The second hour looks more closely at the theory of evolution, and gets into the actual trial. Watch at least the first hour, but watch the entire thing if you have time, it is a fascinating story not only about science, but about how (mostly) well-intended people struggle when science and closely held beliefs collide.
Recommended text: Read "What is Science" in whatever text you are using, typically chapter 1.
Discussion group Assignment
Politics and Science
Click the image to watch the Nova video, then answer the following, taking one or two typed page(s). This is a thought exercise: do not worry about writing the "correct" answer. Be thoughtful & creative. Hand this in during your week 1 discussion group on Friday.
- Why does it seem difficult to reconcile scientific and religious views on a question such as the origin or evolution of life? Are these fields addressing the same topic(s)? Should they be?
- Several witnesses described scientific theory. What is a "theory"? How does it differ from a "fact"? ...from a simple "idea".
- What does it mean for there to be "evidence" for (or against...) a theory? How was evidence used in the Dover evolution trial?
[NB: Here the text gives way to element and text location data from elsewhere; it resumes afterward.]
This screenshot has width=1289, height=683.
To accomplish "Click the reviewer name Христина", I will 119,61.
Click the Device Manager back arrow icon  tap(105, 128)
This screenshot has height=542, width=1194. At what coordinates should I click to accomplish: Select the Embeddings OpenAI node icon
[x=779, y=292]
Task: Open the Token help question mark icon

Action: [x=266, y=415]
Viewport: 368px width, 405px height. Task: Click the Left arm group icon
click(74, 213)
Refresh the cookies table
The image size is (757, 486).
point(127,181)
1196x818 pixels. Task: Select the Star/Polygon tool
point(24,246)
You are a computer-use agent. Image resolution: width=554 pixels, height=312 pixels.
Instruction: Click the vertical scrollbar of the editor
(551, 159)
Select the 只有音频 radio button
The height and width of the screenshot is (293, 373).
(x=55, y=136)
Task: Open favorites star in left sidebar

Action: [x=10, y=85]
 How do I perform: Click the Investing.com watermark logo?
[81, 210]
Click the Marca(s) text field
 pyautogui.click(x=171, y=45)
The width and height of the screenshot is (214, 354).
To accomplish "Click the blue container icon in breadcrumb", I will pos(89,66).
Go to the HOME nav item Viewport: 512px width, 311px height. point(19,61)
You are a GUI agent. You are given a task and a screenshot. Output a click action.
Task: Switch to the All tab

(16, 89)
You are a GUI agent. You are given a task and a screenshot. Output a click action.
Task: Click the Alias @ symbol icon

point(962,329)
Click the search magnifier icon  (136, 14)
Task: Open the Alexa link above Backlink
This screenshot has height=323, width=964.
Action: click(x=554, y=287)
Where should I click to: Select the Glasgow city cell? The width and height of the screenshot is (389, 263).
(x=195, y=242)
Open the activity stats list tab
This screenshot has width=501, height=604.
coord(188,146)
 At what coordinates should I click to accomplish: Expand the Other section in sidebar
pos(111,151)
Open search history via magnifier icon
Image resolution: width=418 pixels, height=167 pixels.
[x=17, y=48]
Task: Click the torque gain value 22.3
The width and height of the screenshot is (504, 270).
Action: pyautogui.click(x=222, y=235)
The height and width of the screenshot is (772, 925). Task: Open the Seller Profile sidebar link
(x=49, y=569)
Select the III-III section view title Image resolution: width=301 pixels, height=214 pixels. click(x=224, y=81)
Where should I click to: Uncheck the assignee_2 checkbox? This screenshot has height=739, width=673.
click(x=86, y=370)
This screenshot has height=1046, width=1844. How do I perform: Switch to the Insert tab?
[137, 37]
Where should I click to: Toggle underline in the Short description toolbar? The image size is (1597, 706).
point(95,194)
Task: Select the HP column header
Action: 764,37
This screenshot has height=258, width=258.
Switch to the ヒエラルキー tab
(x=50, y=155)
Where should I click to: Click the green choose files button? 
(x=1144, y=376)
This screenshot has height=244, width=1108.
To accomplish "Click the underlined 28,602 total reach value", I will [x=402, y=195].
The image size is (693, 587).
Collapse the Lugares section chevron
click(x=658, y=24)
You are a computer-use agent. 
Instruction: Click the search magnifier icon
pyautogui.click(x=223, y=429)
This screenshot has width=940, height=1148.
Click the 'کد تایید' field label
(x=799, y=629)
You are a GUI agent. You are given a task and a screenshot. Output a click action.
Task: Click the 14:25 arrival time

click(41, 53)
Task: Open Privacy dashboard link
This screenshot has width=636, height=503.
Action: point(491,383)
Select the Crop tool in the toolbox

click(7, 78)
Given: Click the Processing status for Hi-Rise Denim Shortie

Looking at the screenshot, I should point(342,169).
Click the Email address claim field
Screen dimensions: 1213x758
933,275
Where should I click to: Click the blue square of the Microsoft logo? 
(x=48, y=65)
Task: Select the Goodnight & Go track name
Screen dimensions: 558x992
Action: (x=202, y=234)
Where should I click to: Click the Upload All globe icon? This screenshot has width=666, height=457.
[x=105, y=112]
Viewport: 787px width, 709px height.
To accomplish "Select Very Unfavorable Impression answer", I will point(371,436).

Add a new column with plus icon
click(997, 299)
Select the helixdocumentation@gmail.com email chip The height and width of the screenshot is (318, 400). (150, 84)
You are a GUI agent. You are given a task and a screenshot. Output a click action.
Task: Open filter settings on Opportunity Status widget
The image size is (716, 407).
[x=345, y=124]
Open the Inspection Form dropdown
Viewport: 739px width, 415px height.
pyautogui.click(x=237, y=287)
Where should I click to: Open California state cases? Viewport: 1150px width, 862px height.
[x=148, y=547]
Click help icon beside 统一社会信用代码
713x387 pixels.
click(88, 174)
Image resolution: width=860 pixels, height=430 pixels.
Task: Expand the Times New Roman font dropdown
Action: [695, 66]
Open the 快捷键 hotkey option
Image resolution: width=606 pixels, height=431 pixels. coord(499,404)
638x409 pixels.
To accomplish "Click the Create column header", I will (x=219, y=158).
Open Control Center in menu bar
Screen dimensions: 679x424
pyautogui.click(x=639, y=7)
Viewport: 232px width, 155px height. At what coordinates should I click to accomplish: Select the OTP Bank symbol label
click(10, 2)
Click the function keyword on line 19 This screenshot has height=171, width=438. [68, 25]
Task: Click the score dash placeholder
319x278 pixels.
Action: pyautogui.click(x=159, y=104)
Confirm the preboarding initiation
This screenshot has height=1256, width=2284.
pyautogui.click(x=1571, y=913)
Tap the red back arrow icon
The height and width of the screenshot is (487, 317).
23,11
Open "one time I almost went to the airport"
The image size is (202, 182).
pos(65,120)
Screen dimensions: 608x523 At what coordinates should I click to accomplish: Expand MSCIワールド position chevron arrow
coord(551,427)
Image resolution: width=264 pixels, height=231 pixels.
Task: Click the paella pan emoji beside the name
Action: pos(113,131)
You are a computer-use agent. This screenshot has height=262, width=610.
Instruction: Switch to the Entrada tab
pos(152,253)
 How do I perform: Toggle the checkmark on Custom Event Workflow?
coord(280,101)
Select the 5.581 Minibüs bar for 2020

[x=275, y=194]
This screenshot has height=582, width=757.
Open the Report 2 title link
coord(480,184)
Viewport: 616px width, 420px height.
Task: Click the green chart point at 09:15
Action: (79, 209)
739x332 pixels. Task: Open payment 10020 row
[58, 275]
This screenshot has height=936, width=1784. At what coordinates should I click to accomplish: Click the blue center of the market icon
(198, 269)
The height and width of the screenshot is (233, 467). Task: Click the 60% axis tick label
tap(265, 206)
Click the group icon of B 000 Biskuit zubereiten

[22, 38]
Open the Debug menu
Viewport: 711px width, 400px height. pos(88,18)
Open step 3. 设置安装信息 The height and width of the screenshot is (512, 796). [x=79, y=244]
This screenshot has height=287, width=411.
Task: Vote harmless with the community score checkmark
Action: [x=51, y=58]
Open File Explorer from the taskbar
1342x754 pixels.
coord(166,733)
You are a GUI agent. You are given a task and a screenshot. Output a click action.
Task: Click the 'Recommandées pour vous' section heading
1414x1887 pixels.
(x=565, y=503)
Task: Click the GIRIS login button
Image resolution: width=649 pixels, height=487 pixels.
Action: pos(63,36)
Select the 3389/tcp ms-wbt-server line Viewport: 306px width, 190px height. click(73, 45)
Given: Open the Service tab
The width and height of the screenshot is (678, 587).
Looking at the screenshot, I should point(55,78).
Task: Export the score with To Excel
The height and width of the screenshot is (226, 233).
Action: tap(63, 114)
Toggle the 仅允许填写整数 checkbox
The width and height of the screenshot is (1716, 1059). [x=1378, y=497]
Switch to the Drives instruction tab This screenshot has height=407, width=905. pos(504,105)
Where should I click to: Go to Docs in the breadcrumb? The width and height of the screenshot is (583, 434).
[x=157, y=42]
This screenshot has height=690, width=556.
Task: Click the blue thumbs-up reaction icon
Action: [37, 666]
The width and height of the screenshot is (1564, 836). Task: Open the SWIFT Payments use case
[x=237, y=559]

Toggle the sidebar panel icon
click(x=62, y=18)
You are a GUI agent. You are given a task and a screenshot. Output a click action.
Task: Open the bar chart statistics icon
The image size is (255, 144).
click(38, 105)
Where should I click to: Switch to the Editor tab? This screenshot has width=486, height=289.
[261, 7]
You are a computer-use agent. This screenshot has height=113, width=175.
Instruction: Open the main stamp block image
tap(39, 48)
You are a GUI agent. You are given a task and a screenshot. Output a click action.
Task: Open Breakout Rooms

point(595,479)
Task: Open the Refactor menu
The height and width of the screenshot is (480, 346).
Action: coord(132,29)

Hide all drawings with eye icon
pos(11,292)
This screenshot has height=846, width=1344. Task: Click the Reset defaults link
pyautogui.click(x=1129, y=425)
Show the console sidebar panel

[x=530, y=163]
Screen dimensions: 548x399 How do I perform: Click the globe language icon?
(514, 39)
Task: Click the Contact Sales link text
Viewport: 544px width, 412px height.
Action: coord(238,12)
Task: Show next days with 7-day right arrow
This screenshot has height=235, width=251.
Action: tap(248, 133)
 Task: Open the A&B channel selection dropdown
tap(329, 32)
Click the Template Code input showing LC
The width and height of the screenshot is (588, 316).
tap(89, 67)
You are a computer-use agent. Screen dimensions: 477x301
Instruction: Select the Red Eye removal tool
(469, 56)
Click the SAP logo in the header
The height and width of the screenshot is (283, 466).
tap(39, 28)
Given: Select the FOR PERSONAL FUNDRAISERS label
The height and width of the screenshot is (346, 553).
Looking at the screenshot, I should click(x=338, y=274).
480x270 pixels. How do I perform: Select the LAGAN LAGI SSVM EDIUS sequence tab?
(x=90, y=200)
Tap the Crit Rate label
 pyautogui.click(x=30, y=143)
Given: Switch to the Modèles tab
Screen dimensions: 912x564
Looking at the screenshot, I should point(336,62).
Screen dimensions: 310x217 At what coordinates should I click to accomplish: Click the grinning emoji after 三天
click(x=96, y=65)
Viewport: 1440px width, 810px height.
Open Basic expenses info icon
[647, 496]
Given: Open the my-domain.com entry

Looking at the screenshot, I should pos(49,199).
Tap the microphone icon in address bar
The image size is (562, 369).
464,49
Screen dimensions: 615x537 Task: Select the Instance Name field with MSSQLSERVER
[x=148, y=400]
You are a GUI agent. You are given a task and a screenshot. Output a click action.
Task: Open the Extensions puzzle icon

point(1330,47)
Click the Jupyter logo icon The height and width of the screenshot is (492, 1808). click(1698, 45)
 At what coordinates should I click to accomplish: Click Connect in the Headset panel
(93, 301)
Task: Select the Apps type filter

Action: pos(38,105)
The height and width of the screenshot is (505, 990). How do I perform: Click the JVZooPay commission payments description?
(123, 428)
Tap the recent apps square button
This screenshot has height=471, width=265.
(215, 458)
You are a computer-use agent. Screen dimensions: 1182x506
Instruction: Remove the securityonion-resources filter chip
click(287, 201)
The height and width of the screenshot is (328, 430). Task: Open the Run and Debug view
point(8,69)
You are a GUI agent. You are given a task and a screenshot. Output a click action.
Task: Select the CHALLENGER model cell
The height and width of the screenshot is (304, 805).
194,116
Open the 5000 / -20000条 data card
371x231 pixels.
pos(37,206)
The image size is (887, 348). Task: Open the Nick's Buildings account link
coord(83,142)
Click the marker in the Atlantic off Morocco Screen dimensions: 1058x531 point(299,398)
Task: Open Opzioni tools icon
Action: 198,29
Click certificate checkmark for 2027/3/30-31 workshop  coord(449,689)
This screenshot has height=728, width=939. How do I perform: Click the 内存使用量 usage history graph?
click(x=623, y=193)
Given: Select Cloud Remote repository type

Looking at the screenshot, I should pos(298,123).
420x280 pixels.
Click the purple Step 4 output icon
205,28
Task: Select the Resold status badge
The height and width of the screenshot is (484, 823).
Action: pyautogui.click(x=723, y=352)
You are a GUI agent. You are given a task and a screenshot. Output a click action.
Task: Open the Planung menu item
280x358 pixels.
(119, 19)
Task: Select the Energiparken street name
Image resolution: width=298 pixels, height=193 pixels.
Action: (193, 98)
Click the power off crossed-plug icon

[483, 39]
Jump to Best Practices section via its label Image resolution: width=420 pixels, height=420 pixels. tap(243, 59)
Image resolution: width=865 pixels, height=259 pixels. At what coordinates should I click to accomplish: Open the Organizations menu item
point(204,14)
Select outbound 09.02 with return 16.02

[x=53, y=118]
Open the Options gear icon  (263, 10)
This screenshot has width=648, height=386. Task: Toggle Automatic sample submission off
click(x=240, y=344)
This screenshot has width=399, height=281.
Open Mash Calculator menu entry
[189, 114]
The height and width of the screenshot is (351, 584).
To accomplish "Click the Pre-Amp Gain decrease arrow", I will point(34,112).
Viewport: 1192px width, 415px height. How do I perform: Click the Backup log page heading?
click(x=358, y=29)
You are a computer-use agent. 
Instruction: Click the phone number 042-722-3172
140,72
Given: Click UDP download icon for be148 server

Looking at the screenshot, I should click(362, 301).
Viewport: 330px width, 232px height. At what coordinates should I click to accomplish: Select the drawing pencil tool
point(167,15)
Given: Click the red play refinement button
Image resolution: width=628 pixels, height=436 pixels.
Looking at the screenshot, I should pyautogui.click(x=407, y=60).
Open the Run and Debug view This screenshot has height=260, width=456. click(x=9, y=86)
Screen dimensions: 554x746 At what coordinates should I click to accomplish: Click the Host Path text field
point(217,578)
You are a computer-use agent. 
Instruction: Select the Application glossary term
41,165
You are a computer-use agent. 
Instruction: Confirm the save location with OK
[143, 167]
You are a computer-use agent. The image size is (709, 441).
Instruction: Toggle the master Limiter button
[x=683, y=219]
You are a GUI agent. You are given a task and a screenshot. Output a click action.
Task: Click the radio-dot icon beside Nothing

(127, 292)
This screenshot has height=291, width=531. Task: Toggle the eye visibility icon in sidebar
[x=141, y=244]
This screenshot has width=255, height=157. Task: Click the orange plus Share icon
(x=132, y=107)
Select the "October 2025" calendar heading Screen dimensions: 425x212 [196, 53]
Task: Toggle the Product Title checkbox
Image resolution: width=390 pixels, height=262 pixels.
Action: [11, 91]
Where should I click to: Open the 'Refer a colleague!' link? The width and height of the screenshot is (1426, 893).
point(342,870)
- Can you think of other areas or issues where science conflicts with politics, religion, or other beliefs? Briefly describe one or two.
We will discuss your take on the video during Discussion Group on Friday. The discussion group exercise is here. Look it over before Friday.
We will also have a reveiw at the end of discussion; your review sheet is here.
If you have trouble getting to the video by clicking the image, a YouTube version is at: http://www.youtube.com/watch?v=x2xyrel-2vI
Note: you will have an assignment each discussion group. These are due in group – late assignments do not get credit.